Dès le départ, la famille est un lieu d’attentes : de reconnaissance, d’affection, de valorisation, d’entraide. D’attentes, donc de déceptions. Car la famille est aussi un lieu d’idéalisation et nous pouvons être profondément déçus par des comportements, des indifférences, voire le déni de ceux qui sont les plus proches. Plus les attentes sont élevées, de part et d’autre, plus la déception est grande.

Comment peut-on dépasser ce sentiment et aller de l’avant ?

Tout d’abord, en reconnaissant ce sentiment, puis en acceptant de passer par un processus de deuil de ses illusions, attentes et croyances. Cela va prendre du temps, il y a des phases à traverser (choc, déni, colère, tristesse, etc.). L’important, c’est de ne pas rester là où on est tombé, de se relever et d’avancer.

Vous dites « ce n’est pas grave d’être déçu ». Pourquoi ?

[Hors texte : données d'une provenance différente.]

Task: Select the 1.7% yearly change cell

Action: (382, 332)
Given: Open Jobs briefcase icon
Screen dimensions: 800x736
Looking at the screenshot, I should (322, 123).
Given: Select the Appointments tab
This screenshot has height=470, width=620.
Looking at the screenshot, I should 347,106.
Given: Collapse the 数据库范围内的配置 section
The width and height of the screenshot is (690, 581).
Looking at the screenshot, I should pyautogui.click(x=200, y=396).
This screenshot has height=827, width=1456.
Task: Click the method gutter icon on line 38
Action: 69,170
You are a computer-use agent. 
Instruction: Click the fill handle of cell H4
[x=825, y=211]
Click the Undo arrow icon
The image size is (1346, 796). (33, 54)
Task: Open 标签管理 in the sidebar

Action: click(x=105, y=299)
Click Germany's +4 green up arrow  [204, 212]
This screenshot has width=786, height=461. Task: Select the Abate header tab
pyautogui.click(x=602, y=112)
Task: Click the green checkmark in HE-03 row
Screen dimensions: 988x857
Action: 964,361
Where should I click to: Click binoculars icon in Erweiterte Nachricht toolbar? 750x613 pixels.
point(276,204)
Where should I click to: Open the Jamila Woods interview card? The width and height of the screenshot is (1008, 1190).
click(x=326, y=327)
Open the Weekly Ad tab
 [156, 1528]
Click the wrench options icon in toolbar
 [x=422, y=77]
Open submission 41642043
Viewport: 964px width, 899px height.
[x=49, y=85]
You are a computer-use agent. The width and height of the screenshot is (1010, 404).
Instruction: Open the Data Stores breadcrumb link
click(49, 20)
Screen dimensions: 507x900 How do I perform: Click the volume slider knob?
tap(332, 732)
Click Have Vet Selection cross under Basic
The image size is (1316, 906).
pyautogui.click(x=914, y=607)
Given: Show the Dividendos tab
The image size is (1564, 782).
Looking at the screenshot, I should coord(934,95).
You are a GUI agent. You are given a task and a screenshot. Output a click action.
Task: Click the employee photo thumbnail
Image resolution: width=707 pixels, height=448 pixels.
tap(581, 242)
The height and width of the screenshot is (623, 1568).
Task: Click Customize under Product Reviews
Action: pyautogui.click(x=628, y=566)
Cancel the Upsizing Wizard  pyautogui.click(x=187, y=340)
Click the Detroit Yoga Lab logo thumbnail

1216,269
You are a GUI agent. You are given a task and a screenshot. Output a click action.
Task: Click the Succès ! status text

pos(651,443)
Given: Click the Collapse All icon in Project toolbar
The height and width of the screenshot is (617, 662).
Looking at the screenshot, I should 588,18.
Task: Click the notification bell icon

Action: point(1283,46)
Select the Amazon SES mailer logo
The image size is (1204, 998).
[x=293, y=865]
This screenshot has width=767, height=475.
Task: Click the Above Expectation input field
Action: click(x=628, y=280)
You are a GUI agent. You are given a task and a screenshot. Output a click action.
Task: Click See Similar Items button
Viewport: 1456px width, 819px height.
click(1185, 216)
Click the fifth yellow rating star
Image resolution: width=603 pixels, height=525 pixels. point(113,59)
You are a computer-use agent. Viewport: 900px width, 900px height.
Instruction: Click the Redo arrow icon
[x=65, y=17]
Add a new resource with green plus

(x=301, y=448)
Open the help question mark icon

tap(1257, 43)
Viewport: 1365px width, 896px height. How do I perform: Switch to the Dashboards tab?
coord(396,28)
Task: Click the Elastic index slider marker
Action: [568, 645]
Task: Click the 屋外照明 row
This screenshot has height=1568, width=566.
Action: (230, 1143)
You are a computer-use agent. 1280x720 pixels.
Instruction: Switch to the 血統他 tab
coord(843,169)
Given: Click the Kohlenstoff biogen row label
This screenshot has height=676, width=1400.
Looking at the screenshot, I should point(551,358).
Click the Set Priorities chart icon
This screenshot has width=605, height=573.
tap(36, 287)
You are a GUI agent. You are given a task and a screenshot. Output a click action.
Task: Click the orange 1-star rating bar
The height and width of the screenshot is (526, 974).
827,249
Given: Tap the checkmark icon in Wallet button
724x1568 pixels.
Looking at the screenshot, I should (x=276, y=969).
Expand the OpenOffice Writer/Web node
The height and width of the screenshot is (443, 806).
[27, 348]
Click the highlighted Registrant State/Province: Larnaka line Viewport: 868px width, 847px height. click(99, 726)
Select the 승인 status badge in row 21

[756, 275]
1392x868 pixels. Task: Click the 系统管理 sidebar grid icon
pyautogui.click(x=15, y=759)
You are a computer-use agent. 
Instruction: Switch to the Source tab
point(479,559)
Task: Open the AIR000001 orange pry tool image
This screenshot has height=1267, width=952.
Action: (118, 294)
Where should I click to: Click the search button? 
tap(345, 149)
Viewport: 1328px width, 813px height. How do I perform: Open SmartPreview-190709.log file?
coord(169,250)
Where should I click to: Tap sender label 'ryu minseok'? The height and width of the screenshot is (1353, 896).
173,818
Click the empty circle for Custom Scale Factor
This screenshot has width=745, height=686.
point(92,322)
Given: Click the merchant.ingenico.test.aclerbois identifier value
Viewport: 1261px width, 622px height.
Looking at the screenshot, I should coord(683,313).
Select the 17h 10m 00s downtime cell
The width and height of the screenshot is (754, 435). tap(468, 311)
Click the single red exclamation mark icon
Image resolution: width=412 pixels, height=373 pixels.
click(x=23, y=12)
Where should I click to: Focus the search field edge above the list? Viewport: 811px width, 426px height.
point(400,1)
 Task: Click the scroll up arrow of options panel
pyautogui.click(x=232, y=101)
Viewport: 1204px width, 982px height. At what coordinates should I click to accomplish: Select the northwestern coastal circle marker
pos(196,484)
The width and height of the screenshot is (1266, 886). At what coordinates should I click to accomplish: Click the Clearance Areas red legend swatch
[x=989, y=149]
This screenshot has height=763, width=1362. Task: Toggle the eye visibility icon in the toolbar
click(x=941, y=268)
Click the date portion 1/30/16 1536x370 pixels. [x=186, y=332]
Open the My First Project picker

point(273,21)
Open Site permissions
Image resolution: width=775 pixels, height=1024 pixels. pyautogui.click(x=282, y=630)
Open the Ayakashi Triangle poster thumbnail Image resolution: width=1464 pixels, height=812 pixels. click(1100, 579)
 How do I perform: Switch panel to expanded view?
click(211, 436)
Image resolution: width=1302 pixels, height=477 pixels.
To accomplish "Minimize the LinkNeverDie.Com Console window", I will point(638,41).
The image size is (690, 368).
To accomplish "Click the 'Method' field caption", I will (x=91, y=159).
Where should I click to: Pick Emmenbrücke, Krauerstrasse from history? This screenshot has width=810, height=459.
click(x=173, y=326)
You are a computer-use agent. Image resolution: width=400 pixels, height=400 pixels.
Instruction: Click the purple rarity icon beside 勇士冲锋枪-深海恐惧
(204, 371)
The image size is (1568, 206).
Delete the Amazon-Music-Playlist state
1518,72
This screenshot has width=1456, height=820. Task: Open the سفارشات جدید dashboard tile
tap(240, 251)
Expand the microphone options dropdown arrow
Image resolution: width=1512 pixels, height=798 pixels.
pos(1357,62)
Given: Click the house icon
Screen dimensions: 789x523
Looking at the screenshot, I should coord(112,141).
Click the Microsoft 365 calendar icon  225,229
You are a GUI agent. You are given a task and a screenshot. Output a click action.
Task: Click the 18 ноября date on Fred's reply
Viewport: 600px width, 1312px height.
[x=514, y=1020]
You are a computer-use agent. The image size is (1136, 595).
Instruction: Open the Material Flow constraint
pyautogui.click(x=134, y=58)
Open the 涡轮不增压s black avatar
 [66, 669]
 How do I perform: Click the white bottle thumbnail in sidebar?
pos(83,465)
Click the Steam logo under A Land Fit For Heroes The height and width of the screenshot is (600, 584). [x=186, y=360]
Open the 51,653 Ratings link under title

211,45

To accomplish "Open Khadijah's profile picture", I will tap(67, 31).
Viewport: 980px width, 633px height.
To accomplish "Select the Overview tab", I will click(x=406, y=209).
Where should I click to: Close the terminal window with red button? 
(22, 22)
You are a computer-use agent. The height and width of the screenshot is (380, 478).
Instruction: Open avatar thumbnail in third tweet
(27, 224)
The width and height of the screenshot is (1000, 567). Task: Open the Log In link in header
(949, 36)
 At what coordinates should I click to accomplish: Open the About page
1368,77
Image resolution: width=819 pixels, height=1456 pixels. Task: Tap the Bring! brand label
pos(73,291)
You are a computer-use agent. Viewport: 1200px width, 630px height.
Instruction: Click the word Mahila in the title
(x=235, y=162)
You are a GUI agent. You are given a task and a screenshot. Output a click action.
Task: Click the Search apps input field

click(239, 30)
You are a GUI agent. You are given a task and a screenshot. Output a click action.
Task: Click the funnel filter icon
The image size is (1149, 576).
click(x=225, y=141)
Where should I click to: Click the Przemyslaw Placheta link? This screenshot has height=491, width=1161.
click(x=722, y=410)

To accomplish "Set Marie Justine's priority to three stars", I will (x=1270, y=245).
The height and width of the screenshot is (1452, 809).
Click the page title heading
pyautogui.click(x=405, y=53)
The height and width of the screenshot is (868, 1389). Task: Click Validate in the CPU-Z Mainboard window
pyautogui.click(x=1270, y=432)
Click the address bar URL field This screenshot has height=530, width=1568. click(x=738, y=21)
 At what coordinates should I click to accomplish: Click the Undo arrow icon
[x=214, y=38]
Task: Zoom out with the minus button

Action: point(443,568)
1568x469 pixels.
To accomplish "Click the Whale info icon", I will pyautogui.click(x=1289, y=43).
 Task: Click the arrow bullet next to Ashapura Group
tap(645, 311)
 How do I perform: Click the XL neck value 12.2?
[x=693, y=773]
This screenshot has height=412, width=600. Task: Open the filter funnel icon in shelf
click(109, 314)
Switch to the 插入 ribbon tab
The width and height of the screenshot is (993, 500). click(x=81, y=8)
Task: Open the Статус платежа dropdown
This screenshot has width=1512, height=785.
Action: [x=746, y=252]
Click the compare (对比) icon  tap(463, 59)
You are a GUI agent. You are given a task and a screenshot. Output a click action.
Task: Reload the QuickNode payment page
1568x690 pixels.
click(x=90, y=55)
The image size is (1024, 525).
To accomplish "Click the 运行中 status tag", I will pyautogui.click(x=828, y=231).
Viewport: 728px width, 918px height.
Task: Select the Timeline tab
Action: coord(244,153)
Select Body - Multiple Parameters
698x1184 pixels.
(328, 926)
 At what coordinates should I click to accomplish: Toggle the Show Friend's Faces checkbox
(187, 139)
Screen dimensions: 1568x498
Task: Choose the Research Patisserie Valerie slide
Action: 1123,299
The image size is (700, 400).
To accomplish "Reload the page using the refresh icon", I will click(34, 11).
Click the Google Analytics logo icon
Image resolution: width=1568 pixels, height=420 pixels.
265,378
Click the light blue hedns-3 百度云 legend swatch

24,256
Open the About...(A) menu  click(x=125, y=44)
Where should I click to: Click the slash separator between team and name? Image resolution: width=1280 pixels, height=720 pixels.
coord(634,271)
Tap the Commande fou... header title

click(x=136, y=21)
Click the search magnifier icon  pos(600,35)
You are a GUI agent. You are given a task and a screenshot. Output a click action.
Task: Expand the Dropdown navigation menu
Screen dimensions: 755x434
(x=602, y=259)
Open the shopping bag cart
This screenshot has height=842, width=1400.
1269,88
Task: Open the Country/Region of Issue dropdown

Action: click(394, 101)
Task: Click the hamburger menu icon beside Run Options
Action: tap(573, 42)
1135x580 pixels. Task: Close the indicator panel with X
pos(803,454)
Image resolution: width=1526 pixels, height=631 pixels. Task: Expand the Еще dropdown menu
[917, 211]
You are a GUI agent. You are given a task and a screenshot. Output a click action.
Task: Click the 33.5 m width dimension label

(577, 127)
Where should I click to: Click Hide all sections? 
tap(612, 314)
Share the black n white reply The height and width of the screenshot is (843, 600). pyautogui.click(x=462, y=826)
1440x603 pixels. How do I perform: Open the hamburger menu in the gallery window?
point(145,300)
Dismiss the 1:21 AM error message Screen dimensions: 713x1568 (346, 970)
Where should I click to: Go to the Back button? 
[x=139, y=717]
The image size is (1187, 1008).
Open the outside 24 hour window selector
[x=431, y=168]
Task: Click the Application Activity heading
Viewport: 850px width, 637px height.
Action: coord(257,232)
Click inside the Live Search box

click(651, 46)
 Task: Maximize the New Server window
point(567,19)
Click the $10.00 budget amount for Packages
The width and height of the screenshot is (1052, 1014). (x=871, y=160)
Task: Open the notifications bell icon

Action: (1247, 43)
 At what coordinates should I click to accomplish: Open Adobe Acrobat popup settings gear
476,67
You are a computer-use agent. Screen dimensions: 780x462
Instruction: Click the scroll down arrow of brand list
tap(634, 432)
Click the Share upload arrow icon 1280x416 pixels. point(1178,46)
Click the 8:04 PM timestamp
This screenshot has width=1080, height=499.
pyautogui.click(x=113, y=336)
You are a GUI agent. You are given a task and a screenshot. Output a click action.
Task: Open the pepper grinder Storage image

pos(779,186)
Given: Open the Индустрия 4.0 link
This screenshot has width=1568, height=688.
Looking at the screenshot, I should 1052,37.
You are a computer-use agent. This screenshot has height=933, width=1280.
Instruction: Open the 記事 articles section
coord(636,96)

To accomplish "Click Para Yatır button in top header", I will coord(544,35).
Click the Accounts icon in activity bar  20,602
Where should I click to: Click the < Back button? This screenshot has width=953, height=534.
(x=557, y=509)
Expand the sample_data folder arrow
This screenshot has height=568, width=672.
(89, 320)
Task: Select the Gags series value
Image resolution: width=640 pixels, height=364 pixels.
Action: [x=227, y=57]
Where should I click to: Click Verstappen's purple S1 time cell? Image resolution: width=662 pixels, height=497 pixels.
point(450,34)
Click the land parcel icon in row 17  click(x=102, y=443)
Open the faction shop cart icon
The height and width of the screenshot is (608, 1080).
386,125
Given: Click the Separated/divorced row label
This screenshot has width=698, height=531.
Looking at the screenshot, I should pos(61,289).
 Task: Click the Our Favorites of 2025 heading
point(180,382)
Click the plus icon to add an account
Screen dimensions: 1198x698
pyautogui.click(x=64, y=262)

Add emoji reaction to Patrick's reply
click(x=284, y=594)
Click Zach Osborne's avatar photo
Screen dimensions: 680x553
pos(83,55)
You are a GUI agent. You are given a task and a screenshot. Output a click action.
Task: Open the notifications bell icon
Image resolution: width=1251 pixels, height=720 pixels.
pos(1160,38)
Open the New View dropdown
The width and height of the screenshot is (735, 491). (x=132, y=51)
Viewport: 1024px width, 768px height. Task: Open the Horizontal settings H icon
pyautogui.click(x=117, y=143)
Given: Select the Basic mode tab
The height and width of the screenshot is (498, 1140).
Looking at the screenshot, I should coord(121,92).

Parce que cela fait aussi partie du processus d’évolution. Nous pouvons regarder la déception de deux manières : soit comme une frustration, soit comme un nouveau départ et une occasion de grandir. On a la possibilité de choisir. Pour être nous-mêmes, il est nécessaire d’accepter de décevoir nos proches chaque fois que nous ne sommes pas comme ils souhaiteraient que l’on soit. De sorte de ne pas se laisser enfermer dans la vision qu’ils ont de nous.